Américo Souza: A atualidade da dúvida de Capistrano de Abreu
“Em um país em que a credibilidade dos sistemas político, judiciário e econômico foi pulverizada pela revelação explícita de uma velha prática de relações promíscuas entre agentes públicos e senhores do capital, duvidar da validade da sociedade que construímos, ao longo de mais de 500 anos de história, é o mínimo que devemos esperar, muito embora não seja o bastante”.
Por * Américo Souza
Publicado 23/06/2017 09:16 | Editado 04/03/2020 16:23

Faz 110 anos que Capistrano de Abreu publicou seu livro mais importante, Capítulos de História Colonial. Obra inovadora e provocativa, ela forma, juntamente com Casa Grande & Senzala e Raízes do Brasil, a santíssima trindade dos estudos sobre a formação histórica do Brasil. Rigoroso crítico da sociedade em que vivia, Abreu não se compraz com a história que narra.
A saga da colonização, marcada por extrema violência, corrupção e exploração dos mais frágeis, o incomoda profundamente, a ponto de, após descrever o covarde massacre de índios por um grupo de bandeirantes, perguntar se valeu a pena praticar tantos horrores para fundar o país que temos. Tal como em 1907, esta é, hoje, uma pergunta por demais necessária.

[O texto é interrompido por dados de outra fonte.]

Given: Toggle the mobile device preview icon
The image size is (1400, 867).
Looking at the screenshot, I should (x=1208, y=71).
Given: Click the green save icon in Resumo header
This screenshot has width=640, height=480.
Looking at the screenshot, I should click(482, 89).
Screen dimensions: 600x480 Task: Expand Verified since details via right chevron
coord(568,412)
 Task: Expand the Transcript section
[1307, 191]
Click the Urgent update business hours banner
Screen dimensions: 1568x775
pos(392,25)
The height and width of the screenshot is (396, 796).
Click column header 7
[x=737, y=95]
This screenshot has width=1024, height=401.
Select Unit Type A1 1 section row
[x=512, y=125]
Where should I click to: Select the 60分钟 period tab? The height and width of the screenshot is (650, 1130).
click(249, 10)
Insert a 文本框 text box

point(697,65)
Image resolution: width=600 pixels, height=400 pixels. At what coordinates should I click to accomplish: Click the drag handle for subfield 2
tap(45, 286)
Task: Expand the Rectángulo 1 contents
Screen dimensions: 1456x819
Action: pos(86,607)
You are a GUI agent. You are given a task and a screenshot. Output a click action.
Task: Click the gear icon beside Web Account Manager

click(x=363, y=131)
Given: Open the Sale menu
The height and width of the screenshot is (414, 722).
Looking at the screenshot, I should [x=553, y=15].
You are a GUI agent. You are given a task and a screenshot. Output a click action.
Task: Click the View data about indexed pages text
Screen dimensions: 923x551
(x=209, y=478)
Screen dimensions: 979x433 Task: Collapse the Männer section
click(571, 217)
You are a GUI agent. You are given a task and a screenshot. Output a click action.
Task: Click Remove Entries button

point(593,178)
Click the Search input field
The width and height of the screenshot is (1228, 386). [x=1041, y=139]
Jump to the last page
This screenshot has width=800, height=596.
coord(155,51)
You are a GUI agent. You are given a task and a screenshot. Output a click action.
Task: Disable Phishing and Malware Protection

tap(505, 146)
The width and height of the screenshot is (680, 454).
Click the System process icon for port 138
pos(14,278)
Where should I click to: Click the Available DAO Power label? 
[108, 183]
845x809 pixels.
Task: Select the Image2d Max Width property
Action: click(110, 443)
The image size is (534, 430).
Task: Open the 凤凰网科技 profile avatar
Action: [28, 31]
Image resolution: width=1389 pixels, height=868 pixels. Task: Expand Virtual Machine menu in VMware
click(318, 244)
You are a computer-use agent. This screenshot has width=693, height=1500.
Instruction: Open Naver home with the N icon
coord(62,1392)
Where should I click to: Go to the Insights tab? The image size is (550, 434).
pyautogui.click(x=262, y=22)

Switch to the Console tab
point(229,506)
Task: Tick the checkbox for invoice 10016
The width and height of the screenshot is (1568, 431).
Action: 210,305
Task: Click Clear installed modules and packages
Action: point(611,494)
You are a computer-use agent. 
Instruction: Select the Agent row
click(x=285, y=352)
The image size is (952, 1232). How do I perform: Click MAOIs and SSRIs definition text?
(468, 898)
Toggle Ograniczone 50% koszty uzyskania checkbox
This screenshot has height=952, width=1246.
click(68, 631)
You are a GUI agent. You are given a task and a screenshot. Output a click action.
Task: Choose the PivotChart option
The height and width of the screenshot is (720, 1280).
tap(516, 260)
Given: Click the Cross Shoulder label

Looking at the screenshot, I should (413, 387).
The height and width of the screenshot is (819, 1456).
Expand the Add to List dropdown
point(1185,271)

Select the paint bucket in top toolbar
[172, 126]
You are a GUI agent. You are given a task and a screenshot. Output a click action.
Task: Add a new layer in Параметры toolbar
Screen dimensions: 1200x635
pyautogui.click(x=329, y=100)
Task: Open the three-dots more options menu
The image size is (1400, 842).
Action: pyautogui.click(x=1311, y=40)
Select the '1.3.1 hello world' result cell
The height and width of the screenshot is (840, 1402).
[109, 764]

Em um país em que a credibilidade dos sistemas político, judiciário e econômico foi pulverizada pela revelação explícita de uma velha prática de relações promíscuas entre agentes públicos e senhores do capital, duvidar da validade da sociedade que construímos, ao longo de mais de 500 anos de história, é o mínimo que devemos esperar, muito embora não seja o bastante.
Mistificado pela torpe falácia de que a corrupção era obra de um único partido e que bastaria tirar a sua representante do Palácio do Planalto, para todo o mal se dissipar como mágica, uma parte considerável dos brasileiros deu apoio a um ardiloso golpe para mudar tudo, sem modificar nada.
Em outras palavras, ou melhor, nas palavras de Sérgio Machado, “botar o Michel (Temer), num grande acordo nacional”, se revelou um claro e nefasto conchavo não apenas para atender ao interesse de políticos ligados a esquemas bilionários de desvio de dinheiro público, mas, também, para atender à demanda do empresariado por mais poder sobre os trabalhadores, por meio das reformas previdenciária e trabalhista.
Respondendo hoje à pergunta de Abreu: não valeu a pena, ainda, mas cabe a nós construir um futuro em que esta reposta possa ser diferente e isso, sem dúvida alguma, começa com eleições gerais diretas já.